Du coup, un terrain de véritable entente peine à être
établi.
La
visite en Egypte de l’ex-président iranien Mohamad Khatami
est-elle l’un des indices de ce manque d’entente ? Le
président réformateur s’est, en fait, vu réserver un accueil
impressionnant jamais accordé à un responsable iranien
depuis la révolution de 1979. Un entretien avec le président
Moubarak, et un petit-déjeuner en son honneur en présence de
plusieurs ministres égyptiens. Un événement au vrai sens du
terme, mais qui n’a trouvé aucun écho dans les médias
occidentaux. Une harmonie irano-égyptienne augure mal du
plan américain dans la région et encore plus à Israël.
Un jeu
d’équilibriste
Ne
serait-il cependant pas naïf de croire que les alliés
traditionnels de la Maison Blanche rompront leur pacte ? Ne
serait-il pas absurde de croire que les autorités des pays
arabes « modérés » sont en train de mettre des bâtons dans
les roues du projet américain ?
Il est
vrai que les idées de grand Moyen-Orient ou de nouveau
Moyen-Orient avaient suscité l’hostilité et la méfiance des
amis de Washington. (Lire fiche ci-dessous). Pour la
première fois, on a vu le président égyptien, aussi
exacerbé, s’envoler en direction de Riyad pour critiquer
avec le chef du royaume « l’imposition de l’extérieur d’un
type spécifique de réformes ». Mais pour ne pas déranger
l’ami américain, un plan saoudien, plus tard arabe, de paix
avec Israël sera lancé. « Ils sont convaincus que la
résolution de la question palestinienne mettra un terme à
tous les maux de la région », déplore le politologue.
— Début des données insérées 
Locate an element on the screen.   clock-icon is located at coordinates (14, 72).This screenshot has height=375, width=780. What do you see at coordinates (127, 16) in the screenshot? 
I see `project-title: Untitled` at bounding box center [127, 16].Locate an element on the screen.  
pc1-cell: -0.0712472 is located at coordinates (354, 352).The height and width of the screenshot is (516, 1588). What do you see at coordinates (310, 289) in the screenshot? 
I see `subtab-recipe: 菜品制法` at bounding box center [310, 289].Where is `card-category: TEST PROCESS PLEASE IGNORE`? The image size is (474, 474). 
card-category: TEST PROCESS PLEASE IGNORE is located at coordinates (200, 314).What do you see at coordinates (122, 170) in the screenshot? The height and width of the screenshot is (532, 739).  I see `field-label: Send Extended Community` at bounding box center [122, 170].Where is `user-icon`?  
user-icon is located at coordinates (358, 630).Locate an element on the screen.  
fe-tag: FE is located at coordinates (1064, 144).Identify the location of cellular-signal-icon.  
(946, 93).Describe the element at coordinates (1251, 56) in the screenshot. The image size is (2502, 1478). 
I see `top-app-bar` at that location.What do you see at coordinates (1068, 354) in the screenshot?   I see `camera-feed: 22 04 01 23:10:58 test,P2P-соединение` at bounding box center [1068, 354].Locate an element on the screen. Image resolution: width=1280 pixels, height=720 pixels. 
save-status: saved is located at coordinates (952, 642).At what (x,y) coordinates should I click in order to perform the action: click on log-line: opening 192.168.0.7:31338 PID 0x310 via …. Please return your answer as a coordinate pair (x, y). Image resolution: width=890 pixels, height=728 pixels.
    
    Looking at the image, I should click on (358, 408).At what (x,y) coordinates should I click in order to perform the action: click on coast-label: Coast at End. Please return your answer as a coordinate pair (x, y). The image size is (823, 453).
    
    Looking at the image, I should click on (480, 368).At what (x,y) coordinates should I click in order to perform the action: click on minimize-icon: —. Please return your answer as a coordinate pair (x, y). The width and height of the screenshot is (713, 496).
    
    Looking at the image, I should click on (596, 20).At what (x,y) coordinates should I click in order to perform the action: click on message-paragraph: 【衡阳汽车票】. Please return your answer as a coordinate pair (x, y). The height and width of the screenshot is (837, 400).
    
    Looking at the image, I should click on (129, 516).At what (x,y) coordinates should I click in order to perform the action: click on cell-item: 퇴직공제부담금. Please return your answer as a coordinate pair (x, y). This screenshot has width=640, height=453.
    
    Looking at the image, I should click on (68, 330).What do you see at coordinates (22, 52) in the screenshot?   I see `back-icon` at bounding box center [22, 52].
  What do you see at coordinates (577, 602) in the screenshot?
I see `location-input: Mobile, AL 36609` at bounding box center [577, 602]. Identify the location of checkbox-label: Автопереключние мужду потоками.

Jusqu’à preuve du contraire, cette question s’avère la plus
difficile à régler. C’est vrai, la Palestine est le
détonateur qui peut faire exploser la situation, mais d’ici
à résoudre ce problème de manière radicale, il y a des
hésitations. Le sort d’Israël reste la chose fondamentale
pour Washington. « Les Américains, dans leur ensemble,
voient Israël comme la victime potentielle d’une
mobilisation éventuelle du monde arabe », comme le soutient
Guillaume Parmentier, spécialiste des Etats-Unis à
l’Institut français de recherches internationales. Du coup,
d’après lui, Bush manifeste une position de soutien quasi
inconditionnel à Israël même si cela remettrait en cause le
processus de paix. Une identification politique et
stratégique avec l’Etat hébreu. Paradoxalement, l’électorat
juif est en grande majorité du côté des Démocrates, et ces
derniers n’ont pas hésité à dépêcher la présidente du
Congrès en Syrie qui, d’ailleurs, appartient à « l’axe du
mal », selon Bush. Au Caire, le chef de la majorité au
Congrès, le Démocrate Steny Hoyer, a rencontré le chef du
groupe parlementaire des Frères musulmans, Mohamad Saad
Al-Katatni. Changement de cap de la part des Américains, ou
concurrence entre Républicains et Démocrates ou bien encore
simple rencontre de routine qui ne devrait avoir de
répercussions majeures sur la politique de l’Amérique dans
le monde arabe ? La réponse pourrait se situer à cheval
entre les trois. C’est ce que les plus critiques appellent
l’attitude schizophrène des Américaines et qui se résume en
fait par l’image aussi négative dont jouit Bush dans cette
région.
Une
reconquête est plus que jamais nécessaire pour les
Américains : un nouveau lifting pour améliorer l’image de
leur pays et reconquérir les esprits des habitants du Proche-Orient.
Mais comment le faire alors qu’ils soutiennent
inconditionnellement Israël et jouent la carotte ou le bâton
avec les Arabes ? Une schizophrénie partagée d’ailleurs. Les
Arabes font face à cette difficulté de tenter de rester des
alliés stratégiques de Washington, sans trop heurter le
sentiment national et irriter davantage une population anti-américaine.
Un jeu d’équilibriste de part et d’autre mais où l’un
excelle et l’autre ne cesse de se casser le cou.